-- START SOURCE MATERIAL --

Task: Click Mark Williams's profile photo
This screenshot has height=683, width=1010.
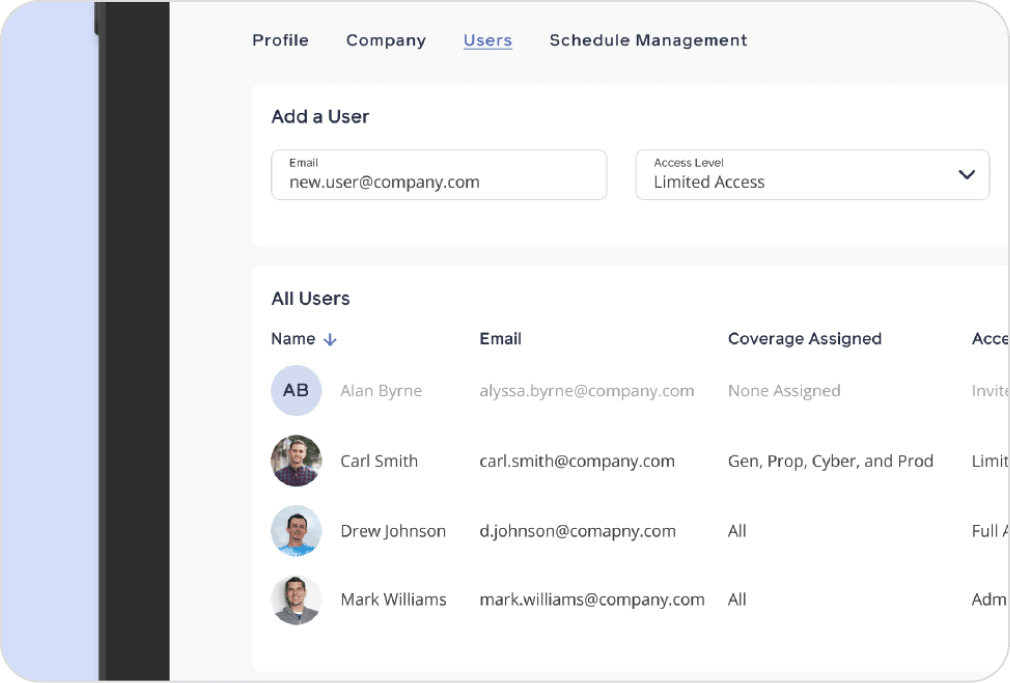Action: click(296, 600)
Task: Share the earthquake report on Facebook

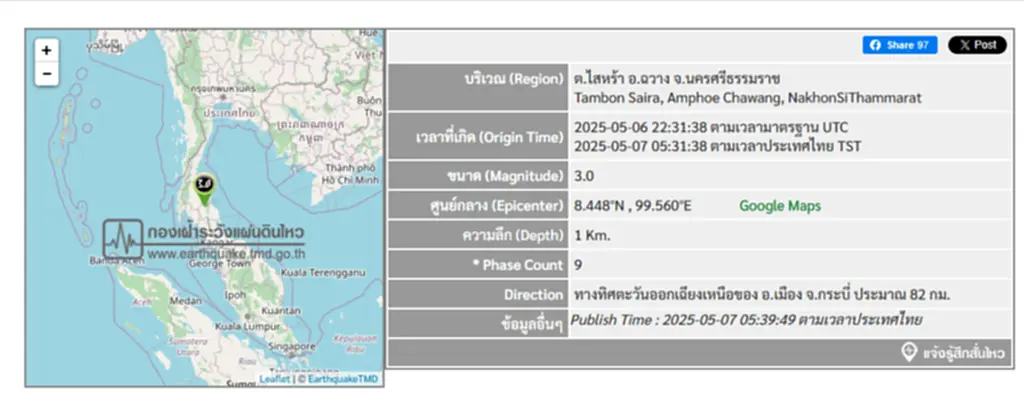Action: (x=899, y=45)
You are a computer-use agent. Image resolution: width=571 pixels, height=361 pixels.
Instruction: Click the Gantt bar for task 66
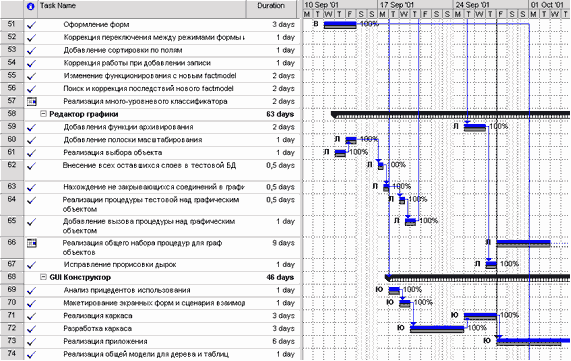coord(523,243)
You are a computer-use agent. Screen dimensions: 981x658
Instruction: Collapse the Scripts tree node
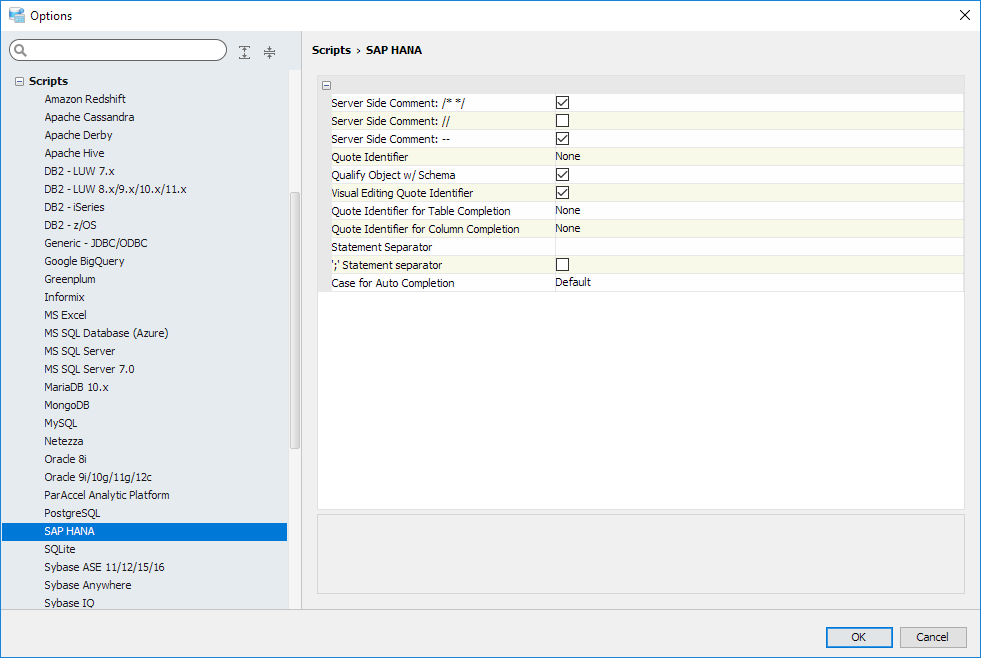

-- END SOURCE MATERIAL --

REQUIRED TASK:
Please repeat the stretch of the records from the line containing "You are a computer-use agent. Screen" through the end of the records, switching "Collapse" to "Expand" and changing nothing else. Leave the pictures out.

TASK RESPONSE:
You are a computer-use agent. Screen dimensions: 981x658
Instruction: Expand the Scripts tree node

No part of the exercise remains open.